Perhaps the greatest source of blind spots for many organizations is hybrid clouds that are some combination of cloud-based and on-premises technology. Few cybersecurity tools focus on hybrid cloud challenges.

As a result, there is a lack of comprehensive visibility across hybrid and multi-cloud environments — and the moles keep popping up.

Beating the Moles at their Own Game with Deep Observability

Agent-based and log-based cybersecurity tools are necessary, but they aren’t sufficient. They simply leave too many blind spots for bad actors to compromise.

The missing piece: Solutions like the Gigamon Deep Observability Pipeline that provide packet-level intelligence on the network. Combining network-derived intelligence with agent and log-based tools gives organizations deep observability.

Organizations can use this deep observability to uncover threats that would otherwise fall into existing cybersecurity blind spots, even across hybrid and multi-cloud infrastructure, from the network to the applications.

Deep observability, in fact, is a foundational requirement for any Zero Trust architecture, because it exposes all the blind spots. Zero Trust assumes any information on the network is potentially malicious — a core part of the NIST SP 800-207 definition of Zero Trust.

Without deep observability, there’s no way for cybersecurity infrastructure to rigorously separate benign traffic from malicious.

The Intellyx Take

Try as we might to whack all the moles, there will always be the possibility that one will slip through. Perfect cybersecurity is impossible.

As a result, organizations must also focus on defense in depth — combining EDR (agents), SIEM (logs and other telemetry), as well as packet-level visibility to achieve the deep observability necessary to ensure that the security team is able to detect and mitigate any threats that find their way past their cyber-hammers.
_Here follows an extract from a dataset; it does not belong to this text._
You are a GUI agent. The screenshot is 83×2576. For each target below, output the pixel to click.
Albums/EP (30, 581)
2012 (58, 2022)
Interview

Defense in depth combines comprehensive security protections with the observability necessary to detect and mitigate any compromise. It derives implicit trust from an organization’s cybersecurity controls.

XDR, NDR, and SIEM, either separately or together, aren’t good enough. By combining them without high fidelity, network-level visibility, you’ve actually reduced your ability to correlate relevant data. Not only will you leave some moles unwhacked, but you might not even see the ones that slip through.

Combining network insights with log-based tools to detect previously unseen threats to provide deep observability solves this problem and is core to Gigamon’s value proposition — what it calls its “better together” story.

With deep observability, you’ll be able to spot those pesky critters as soon as they poke their head above the board.